ASSIGNMENT →
Below are some records. Return exactly the lines from the one containing "Image resolution: width=1152" through the one containing "Collapse the property settings section", both included, and only those.

(Beginning of SUPPLIED RECORDS)

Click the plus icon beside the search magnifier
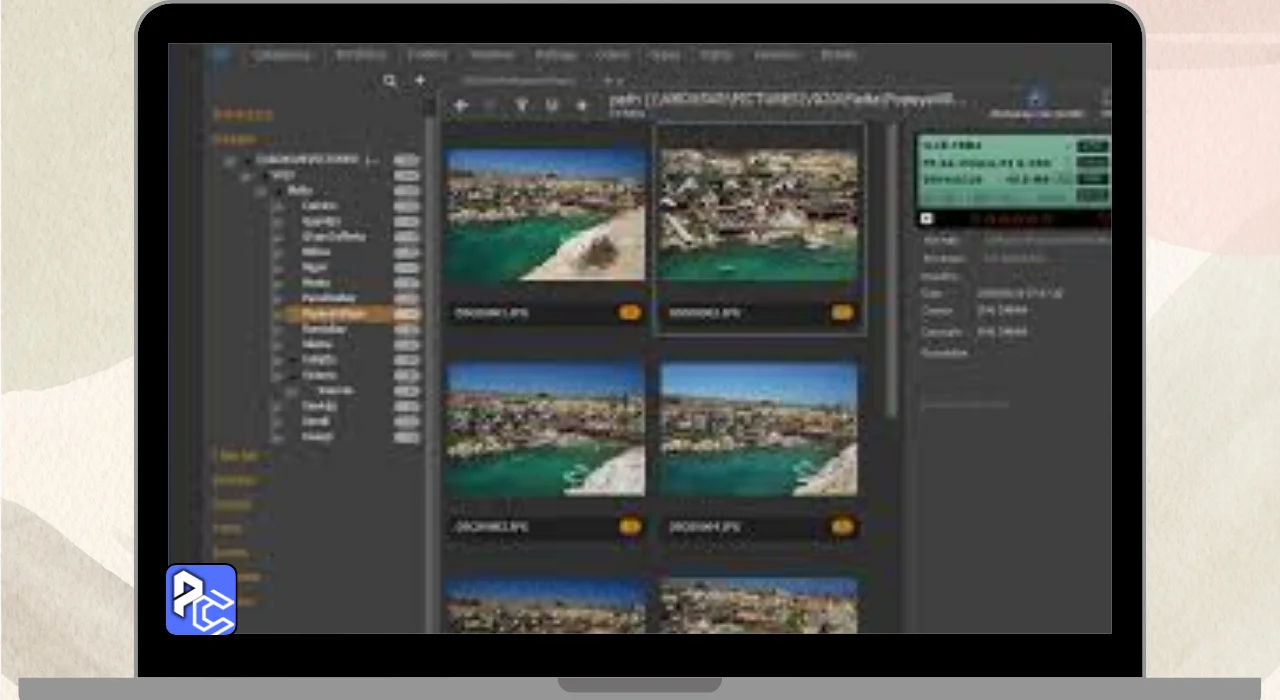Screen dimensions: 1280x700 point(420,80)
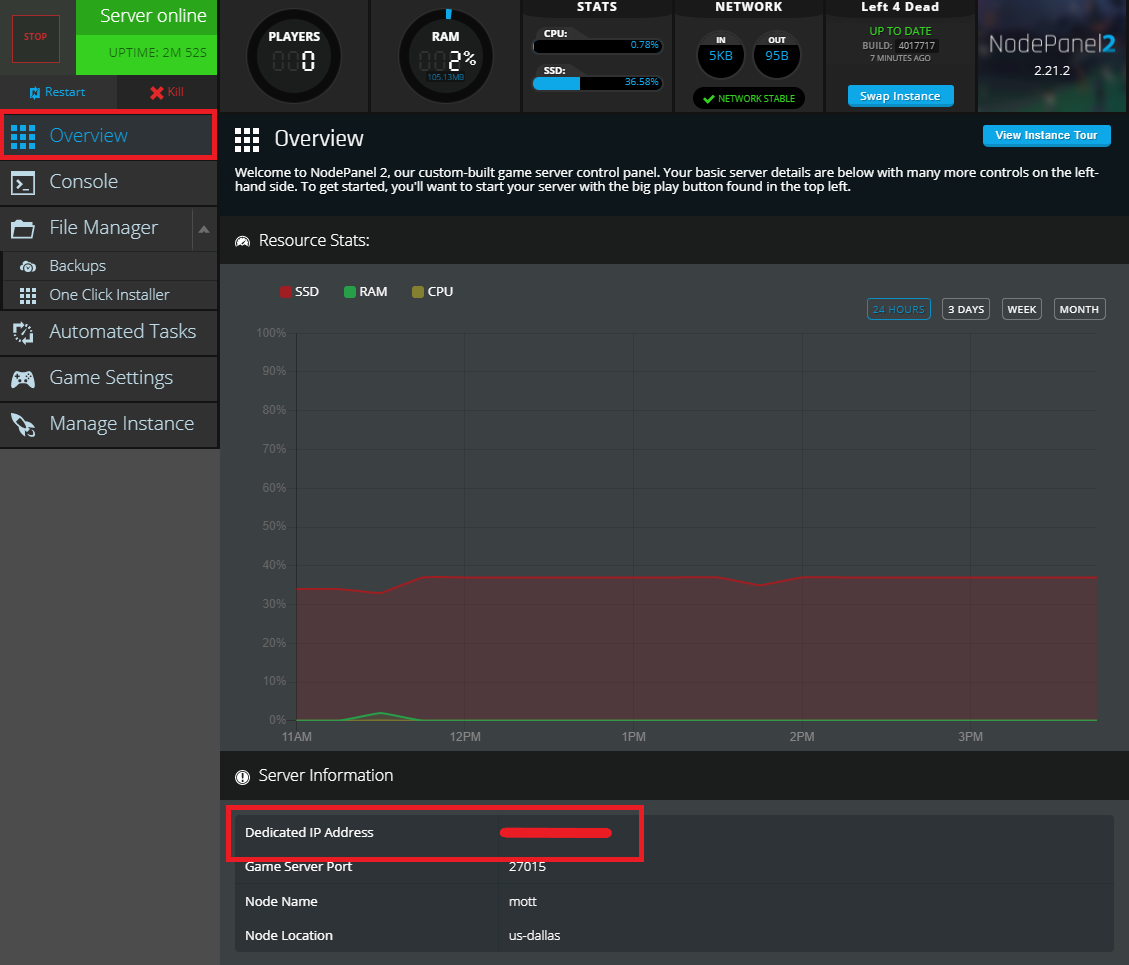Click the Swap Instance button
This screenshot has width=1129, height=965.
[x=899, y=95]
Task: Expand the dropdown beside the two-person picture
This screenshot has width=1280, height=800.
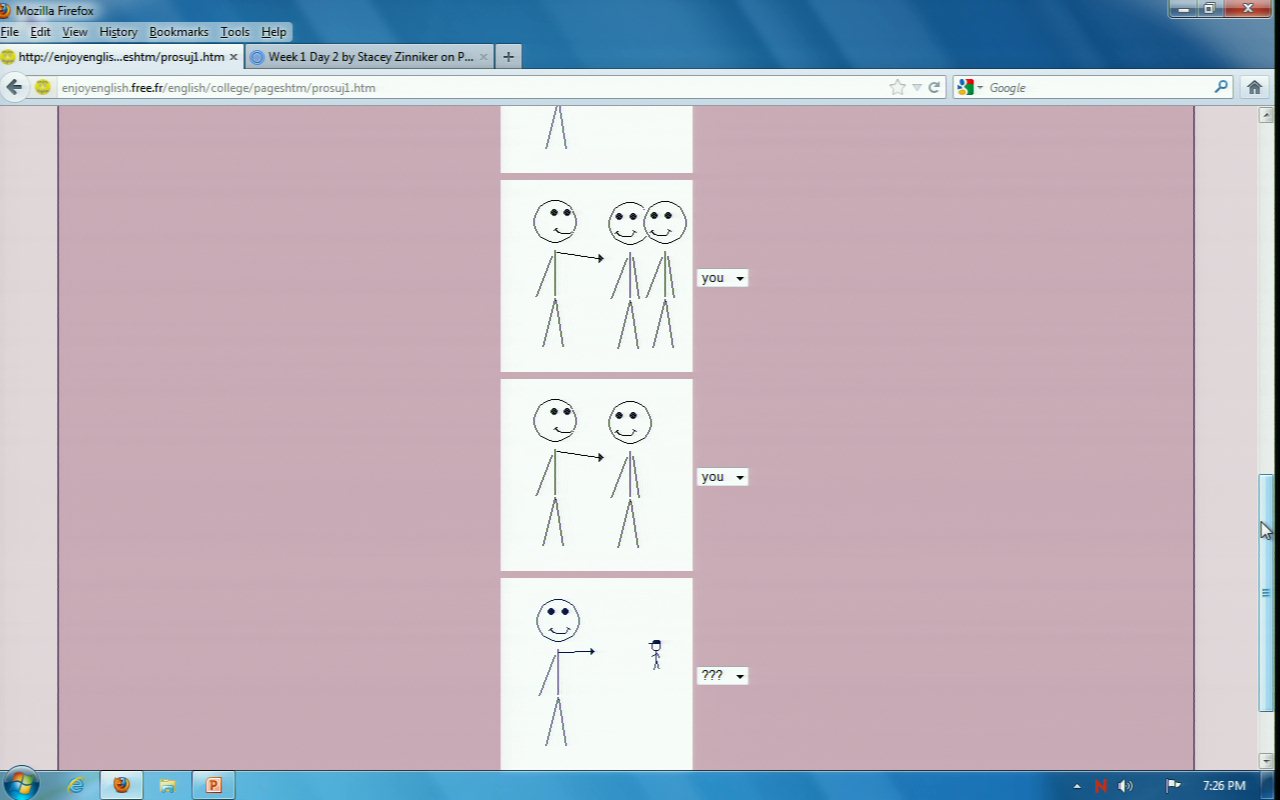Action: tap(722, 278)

(End of SUPPLIED RECORDS)
(Beginning of SUPPLIED RECORDS)

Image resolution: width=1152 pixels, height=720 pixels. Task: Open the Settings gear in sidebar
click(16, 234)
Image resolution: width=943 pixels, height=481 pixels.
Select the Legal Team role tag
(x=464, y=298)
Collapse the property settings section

(End of SUPPLIED RECORDS)
(Beginning of SUPPLIED RECORDS)

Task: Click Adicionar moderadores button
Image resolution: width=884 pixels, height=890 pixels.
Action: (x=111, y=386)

(End of SUPPLIED RECORDS)

OUTPUT OF THE TASK →
Image resolution: width=1152 pixels, height=720 pixels. Task: Open the Settings gear in sidebar
click(16, 234)
Image resolution: width=943 pixels, height=481 pixels.
Select the Legal Team role tag
(x=464, y=298)
Collapse the property settings section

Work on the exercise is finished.